WHAT TO DO:
An exact copy of every record, without the pictures, is what should come back.

....

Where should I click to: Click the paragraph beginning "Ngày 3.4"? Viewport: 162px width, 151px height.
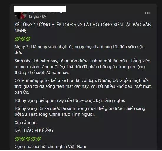pos(79,50)
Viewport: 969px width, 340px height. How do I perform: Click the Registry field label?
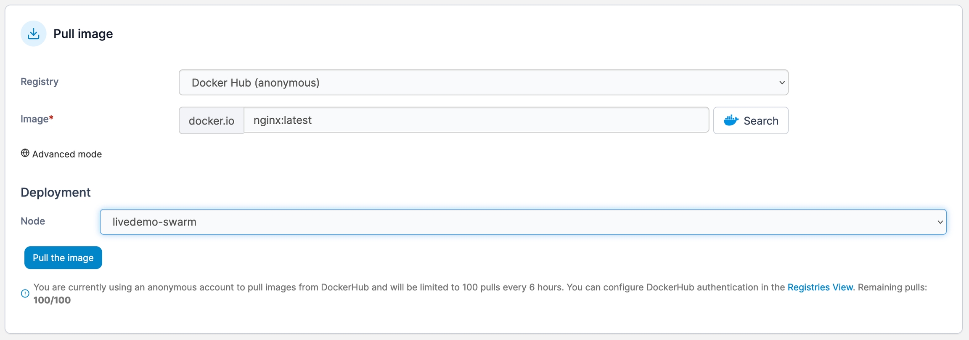coord(40,82)
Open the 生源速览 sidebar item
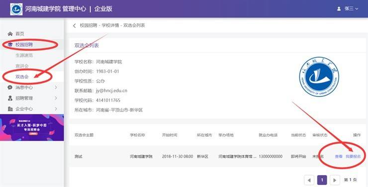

....

REPLY TO THE TASK:
Where should I click to: Click the paragraph beginning "Ngày 3.4"? Viewport: 162px width, 151px height.
pos(79,50)
Viewport: 969px width, 340px height. How do I perform: Click the Registry field label?
coord(40,82)
Open the 生源速览 sidebar item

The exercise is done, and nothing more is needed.